Reproduce every row below, replacing "GUI agent" with "screen agent" wherever it occurs and leaving everything else unchanged.

Saved data entries
::::::::::

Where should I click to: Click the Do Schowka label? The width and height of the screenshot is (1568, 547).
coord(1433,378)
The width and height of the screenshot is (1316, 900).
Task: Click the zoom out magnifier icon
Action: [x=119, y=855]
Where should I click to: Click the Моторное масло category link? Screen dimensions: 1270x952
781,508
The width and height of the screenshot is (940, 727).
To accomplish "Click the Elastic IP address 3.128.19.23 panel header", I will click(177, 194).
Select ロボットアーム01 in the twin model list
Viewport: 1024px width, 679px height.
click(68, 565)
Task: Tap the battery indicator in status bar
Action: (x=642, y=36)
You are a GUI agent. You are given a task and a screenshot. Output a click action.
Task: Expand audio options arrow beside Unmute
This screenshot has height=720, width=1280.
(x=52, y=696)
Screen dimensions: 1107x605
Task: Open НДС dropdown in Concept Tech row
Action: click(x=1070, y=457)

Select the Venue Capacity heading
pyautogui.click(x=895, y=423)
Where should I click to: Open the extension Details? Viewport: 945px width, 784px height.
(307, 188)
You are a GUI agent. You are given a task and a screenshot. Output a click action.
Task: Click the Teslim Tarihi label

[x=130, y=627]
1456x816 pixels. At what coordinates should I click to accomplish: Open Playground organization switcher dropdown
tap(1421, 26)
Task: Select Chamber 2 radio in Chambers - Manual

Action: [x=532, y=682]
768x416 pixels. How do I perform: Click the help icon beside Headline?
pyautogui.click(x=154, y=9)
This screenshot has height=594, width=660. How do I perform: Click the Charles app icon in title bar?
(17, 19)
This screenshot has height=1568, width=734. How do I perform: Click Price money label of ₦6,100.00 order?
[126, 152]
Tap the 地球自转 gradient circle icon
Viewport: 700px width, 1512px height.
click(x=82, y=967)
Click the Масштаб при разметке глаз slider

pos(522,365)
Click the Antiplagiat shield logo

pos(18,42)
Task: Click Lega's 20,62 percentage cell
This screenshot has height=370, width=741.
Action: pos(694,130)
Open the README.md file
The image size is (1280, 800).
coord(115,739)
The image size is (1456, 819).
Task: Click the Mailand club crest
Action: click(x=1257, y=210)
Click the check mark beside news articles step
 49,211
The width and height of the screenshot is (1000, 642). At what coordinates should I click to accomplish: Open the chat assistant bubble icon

::::::::::

**Response**
Where should I click to: Click the Do Schowka label? The width and height of the screenshot is (1568, 547).
coord(1433,378)
The width and height of the screenshot is (1316, 900).
Task: Click the zoom out magnifier icon
Action: [x=119, y=855]
Where should I click to: Click the Моторное масло category link? Screen dimensions: 1270x952
781,508
The width and height of the screenshot is (940, 727).
To accomplish "Click the Elastic IP address 3.128.19.23 panel header", I will click(177, 194).
Select ロボットアーム01 in the twin model list
Viewport: 1024px width, 679px height.
click(68, 565)
Task: Tap the battery indicator in status bar
Action: (x=642, y=36)
You are a screen agent. You are given a task and a screenshot. Output a click action.
Task: Expand audio options arrow beside Unmute
This screenshot has height=720, width=1280.
(x=52, y=696)
Screen dimensions: 1107x605
Task: Open НДС dropdown in Concept Tech row
Action: click(x=1070, y=457)

Select the Venue Capacity heading
pyautogui.click(x=895, y=423)
Where should I click to: Open the extension Details? Viewport: 945px width, 784px height.
(307, 188)
You are a screen agent. You are given a task and a screenshot. Output a click action.
Task: Click the Teslim Tarihi label

[x=130, y=627]
1456x816 pixels. At what coordinates should I click to accomplish: Open Playground organization switcher dropdown
tap(1421, 26)
Task: Select Chamber 2 radio in Chambers - Manual

Action: [x=532, y=682]
768x416 pixels. How do I perform: Click the help icon beside Headline?
pyautogui.click(x=154, y=9)
This screenshot has height=594, width=660. How do I perform: Click the Charles app icon in title bar?
(17, 19)
This screenshot has height=1568, width=734. How do I perform: Click Price money label of ₦6,100.00 order?
[126, 152]
Tap the 地球自转 gradient circle icon
Viewport: 700px width, 1512px height.
click(x=82, y=967)
Click the Масштаб при разметке глаз slider

pos(522,365)
Click the Antiplagiat shield logo

pos(18,42)
Task: Click Lega's 20,62 percentage cell
This screenshot has height=370, width=741.
Action: pos(694,130)
Open the README.md file
The image size is (1280, 800).
coord(115,739)
The image size is (1456, 819).
Task: Click the Mailand club crest
Action: click(x=1257, y=210)
Click the check mark beside news articles step
 49,211
The width and height of the screenshot is (1000, 642). At what coordinates should I click to accomplish: Open the chat assistant bubble icon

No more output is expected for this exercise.